## What the exercise asks
Your task is to transcribe the material that follows, line by line and exactly.

(Given data begins)

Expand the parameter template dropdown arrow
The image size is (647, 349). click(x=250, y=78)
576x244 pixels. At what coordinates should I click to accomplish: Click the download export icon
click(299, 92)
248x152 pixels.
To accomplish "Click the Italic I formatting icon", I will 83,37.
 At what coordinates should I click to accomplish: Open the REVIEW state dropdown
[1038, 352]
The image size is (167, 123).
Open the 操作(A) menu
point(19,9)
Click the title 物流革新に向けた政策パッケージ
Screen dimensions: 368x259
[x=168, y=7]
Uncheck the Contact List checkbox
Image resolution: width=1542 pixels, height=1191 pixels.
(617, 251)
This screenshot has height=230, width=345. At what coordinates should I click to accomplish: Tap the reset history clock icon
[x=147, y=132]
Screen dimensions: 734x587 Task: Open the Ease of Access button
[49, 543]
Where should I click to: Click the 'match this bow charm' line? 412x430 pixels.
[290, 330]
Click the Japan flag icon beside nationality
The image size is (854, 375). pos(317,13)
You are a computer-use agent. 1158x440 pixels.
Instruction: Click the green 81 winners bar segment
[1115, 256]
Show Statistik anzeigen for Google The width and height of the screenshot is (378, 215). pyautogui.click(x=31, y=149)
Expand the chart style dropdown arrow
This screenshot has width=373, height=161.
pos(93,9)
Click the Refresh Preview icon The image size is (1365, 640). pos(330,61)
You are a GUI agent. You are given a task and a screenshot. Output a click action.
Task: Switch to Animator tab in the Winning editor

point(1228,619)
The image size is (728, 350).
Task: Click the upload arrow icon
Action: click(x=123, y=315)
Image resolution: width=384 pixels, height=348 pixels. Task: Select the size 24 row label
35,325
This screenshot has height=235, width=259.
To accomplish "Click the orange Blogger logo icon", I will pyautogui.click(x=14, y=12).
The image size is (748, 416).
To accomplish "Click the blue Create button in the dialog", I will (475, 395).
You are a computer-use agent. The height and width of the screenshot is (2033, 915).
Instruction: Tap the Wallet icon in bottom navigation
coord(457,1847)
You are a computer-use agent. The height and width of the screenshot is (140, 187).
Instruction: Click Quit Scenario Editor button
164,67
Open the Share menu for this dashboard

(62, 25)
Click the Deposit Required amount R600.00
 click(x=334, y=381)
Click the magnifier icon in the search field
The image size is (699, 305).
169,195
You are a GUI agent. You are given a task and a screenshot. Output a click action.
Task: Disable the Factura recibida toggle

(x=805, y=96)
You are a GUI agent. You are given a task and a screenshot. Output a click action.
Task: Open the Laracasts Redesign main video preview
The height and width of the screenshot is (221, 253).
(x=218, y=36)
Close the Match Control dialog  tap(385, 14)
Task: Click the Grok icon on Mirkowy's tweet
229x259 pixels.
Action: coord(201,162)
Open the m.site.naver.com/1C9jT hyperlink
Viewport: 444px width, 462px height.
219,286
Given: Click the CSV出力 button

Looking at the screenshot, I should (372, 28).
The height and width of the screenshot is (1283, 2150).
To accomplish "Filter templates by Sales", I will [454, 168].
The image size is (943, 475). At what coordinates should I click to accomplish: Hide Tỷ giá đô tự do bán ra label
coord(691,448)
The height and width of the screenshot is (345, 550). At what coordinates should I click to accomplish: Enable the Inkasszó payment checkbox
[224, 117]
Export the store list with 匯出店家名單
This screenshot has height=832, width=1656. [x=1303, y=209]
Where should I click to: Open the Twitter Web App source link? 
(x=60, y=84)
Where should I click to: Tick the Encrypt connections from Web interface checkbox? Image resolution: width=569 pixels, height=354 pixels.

(Given data ends)

## Exercise result
Expand the parameter template dropdown arrow
The image size is (647, 349). click(x=250, y=78)
576x244 pixels. At what coordinates should I click to accomplish: Click the download export icon
click(299, 92)
248x152 pixels.
To accomplish "Click the Italic I formatting icon", I will 83,37.
 At what coordinates should I click to accomplish: Open the REVIEW state dropdown
[1038, 352]
The image size is (167, 123).
Open the 操作(A) menu
point(19,9)
Click the title 物流革新に向けた政策パッケージ
Screen dimensions: 368x259
[x=168, y=7]
Uncheck the Contact List checkbox
Image resolution: width=1542 pixels, height=1191 pixels.
(617, 251)
This screenshot has height=230, width=345. At what coordinates should I click to accomplish: Tap the reset history clock icon
[x=147, y=132]
Screen dimensions: 734x587 Task: Open the Ease of Access button
[49, 543]
Where should I click to: Click the 'match this bow charm' line? 412x430 pixels.
[290, 330]
Click the Japan flag icon beside nationality
The image size is (854, 375). pos(317,13)
You are a computer-use agent. 1158x440 pixels.
Instruction: Click the green 81 winners bar segment
[1115, 256]
Show Statistik anzeigen for Google The width and height of the screenshot is (378, 215). pyautogui.click(x=31, y=149)
Expand the chart style dropdown arrow
This screenshot has width=373, height=161.
pos(93,9)
Click the Refresh Preview icon The image size is (1365, 640). pos(330,61)
You are a GUI agent. You are given a task and a screenshot. Output a click action.
Task: Switch to Animator tab in the Winning editor

point(1228,619)
The image size is (728, 350).
Task: Click the upload arrow icon
Action: click(x=123, y=315)
Image resolution: width=384 pixels, height=348 pixels. Task: Select the size 24 row label
35,325
This screenshot has height=235, width=259.
To accomplish "Click the orange Blogger logo icon", I will pyautogui.click(x=14, y=12).
The image size is (748, 416).
To accomplish "Click the blue Create button in the dialog", I will (475, 395).
You are a computer-use agent. The height and width of the screenshot is (2033, 915).
Instruction: Tap the Wallet icon in bottom navigation
coord(457,1847)
You are a computer-use agent. The height and width of the screenshot is (140, 187).
Instruction: Click Quit Scenario Editor button
164,67
Open the Share menu for this dashboard

(62, 25)
Click the Deposit Required amount R600.00
 click(x=334, y=381)
Click the magnifier icon in the search field
The image size is (699, 305).
169,195
You are a GUI agent. You are given a task and a screenshot. Output a click action.
Task: Disable the Factura recibida toggle

(x=805, y=96)
You are a GUI agent. You are given a task and a screenshot. Output a click action.
Task: Open the Laracasts Redesign main video preview
The height and width of the screenshot is (221, 253).
(x=218, y=36)
Close the Match Control dialog  tap(385, 14)
Task: Click the Grok icon on Mirkowy's tweet
229x259 pixels.
Action: coord(201,162)
Open the m.site.naver.com/1C9jT hyperlink
Viewport: 444px width, 462px height.
219,286
Given: Click the CSV出力 button

Looking at the screenshot, I should (372, 28).
The height and width of the screenshot is (1283, 2150).
To accomplish "Filter templates by Sales", I will [454, 168].
The image size is (943, 475). At what coordinates should I click to accomplish: Hide Tỷ giá đô tự do bán ra label
coord(691,448)
The height and width of the screenshot is (345, 550). At what coordinates should I click to accomplish: Enable the Inkasszó payment checkbox
[224, 117]
Export the store list with 匯出店家名單
This screenshot has height=832, width=1656. [x=1303, y=209]
Where should I click to: Open the Twitter Web App source link? 
(x=60, y=84)
Where should I click to: Tick the Encrypt connections from Web interface checkbox? Image resolution: width=569 pixels, height=354 pixels.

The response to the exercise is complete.